─── Source data

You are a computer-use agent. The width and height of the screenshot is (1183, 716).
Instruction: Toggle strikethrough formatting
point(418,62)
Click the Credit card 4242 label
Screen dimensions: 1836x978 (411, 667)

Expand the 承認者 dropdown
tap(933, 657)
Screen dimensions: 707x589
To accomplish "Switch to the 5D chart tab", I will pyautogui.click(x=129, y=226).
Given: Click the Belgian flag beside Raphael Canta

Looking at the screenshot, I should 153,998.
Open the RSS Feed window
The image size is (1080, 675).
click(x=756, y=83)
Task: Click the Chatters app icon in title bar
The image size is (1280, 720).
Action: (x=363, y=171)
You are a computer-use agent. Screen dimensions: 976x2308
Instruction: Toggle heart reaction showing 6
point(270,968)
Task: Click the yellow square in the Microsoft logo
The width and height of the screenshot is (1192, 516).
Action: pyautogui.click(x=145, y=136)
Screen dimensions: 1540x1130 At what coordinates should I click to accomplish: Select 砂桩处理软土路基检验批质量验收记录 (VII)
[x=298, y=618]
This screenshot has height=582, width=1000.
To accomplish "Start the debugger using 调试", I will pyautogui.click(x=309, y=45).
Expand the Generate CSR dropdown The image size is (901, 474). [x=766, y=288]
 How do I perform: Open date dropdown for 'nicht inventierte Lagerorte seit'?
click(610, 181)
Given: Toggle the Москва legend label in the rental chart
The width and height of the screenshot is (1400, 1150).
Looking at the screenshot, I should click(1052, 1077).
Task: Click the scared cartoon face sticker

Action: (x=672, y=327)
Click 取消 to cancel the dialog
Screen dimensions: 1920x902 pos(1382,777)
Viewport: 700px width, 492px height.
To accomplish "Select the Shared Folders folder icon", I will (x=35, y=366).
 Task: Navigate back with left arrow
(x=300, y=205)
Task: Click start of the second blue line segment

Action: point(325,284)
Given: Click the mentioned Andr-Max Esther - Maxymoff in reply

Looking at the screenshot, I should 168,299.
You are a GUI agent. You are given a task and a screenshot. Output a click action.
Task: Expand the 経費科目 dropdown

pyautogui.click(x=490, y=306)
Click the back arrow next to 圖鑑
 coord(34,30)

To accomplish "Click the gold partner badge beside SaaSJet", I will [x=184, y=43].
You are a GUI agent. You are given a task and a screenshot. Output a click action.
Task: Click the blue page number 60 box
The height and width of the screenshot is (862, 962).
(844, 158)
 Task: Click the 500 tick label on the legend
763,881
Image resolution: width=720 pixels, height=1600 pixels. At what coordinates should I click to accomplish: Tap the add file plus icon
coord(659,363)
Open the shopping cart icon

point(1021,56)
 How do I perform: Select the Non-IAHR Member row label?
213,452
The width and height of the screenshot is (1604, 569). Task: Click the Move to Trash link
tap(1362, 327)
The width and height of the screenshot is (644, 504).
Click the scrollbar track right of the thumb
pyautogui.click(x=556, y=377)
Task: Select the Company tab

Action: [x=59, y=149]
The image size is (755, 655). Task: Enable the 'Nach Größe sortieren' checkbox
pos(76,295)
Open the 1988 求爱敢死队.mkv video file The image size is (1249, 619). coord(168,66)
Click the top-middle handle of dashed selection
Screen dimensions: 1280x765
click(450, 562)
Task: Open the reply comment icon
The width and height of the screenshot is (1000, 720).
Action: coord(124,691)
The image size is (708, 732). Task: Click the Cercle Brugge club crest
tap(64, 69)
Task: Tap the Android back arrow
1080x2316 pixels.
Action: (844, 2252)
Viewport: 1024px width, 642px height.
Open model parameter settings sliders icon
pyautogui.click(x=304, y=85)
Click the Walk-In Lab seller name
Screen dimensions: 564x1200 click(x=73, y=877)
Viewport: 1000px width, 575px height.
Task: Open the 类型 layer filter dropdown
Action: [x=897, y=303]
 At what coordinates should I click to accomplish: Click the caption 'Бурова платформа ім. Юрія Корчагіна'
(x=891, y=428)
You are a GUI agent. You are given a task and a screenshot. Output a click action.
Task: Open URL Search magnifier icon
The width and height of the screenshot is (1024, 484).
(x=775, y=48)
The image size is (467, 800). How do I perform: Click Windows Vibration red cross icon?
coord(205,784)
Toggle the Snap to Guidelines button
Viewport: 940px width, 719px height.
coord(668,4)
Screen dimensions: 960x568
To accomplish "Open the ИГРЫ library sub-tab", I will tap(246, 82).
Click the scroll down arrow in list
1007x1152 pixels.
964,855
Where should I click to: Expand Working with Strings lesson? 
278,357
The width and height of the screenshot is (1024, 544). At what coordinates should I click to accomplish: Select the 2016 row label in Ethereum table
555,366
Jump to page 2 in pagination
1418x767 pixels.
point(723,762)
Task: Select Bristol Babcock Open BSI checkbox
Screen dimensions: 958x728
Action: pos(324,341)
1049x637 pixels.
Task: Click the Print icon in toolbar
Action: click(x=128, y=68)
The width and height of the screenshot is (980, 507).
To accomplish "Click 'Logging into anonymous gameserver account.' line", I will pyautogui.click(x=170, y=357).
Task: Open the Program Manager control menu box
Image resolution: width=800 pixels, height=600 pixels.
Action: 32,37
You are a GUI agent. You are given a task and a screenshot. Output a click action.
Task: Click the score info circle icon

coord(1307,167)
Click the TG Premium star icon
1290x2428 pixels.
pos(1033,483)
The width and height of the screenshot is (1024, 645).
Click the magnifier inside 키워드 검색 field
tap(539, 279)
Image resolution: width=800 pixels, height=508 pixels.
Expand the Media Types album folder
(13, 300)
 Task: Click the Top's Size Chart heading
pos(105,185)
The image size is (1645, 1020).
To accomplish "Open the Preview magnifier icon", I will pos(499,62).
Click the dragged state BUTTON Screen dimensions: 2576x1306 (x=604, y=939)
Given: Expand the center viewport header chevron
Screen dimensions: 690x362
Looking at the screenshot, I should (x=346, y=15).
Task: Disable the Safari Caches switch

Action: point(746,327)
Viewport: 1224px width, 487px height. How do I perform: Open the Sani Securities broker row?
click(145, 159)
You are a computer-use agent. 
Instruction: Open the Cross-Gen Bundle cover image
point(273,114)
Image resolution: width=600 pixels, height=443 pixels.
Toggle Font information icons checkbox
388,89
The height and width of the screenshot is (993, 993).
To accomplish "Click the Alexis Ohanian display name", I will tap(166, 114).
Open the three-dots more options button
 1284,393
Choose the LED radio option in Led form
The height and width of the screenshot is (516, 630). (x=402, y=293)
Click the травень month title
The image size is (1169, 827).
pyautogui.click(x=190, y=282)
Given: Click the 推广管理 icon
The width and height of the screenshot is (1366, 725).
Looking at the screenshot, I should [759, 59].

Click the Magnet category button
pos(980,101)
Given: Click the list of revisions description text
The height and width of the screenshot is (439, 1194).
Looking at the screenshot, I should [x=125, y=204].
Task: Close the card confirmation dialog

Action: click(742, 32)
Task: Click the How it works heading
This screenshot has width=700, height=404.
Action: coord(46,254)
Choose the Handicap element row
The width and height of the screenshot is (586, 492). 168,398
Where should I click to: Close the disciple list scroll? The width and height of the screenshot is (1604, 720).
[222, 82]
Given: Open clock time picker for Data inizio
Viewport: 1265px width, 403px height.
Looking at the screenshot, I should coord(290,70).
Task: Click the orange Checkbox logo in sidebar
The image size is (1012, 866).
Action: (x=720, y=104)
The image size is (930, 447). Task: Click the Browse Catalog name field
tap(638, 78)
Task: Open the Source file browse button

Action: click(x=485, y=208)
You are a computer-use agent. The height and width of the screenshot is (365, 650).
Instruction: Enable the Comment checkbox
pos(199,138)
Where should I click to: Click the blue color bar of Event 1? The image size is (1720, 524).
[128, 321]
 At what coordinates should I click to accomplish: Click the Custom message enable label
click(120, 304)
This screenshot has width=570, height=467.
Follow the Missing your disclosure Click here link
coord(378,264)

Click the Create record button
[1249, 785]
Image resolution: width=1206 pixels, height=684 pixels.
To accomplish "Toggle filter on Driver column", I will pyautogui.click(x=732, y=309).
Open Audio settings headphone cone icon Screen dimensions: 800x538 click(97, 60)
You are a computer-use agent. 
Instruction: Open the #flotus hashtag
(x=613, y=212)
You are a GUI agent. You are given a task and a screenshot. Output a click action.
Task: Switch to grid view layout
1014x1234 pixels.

──────

## Exercise goal
Reproduce, character for character, only the lines of the preceding data that start at the line with "How do I perform: Select" and end at the line with "Viewport: 1024px width, 642px height.", both included.

## Result for this task
 How do I perform: Select the Non-IAHR Member row label?
213,452
The width and height of the screenshot is (1604, 569). Task: Click the Move to Trash link
tap(1362, 327)
The width and height of the screenshot is (644, 504).
Click the scrollbar track right of the thumb
pyautogui.click(x=556, y=377)
Task: Select the Company tab

Action: [x=59, y=149]
The image size is (755, 655). Task: Enable the 'Nach Größe sortieren' checkbox
pos(76,295)
Open the 1988 求爱敢死队.mkv video file The image size is (1249, 619). coord(168,66)
Click the top-middle handle of dashed selection
Screen dimensions: 1280x765
click(450, 562)
Task: Open the reply comment icon
The width and height of the screenshot is (1000, 720).
Action: coord(124,691)
The image size is (708, 732). Task: Click the Cercle Brugge club crest
tap(64, 69)
Task: Tap the Android back arrow
1080x2316 pixels.
Action: (844, 2252)
Viewport: 1024px width, 642px height.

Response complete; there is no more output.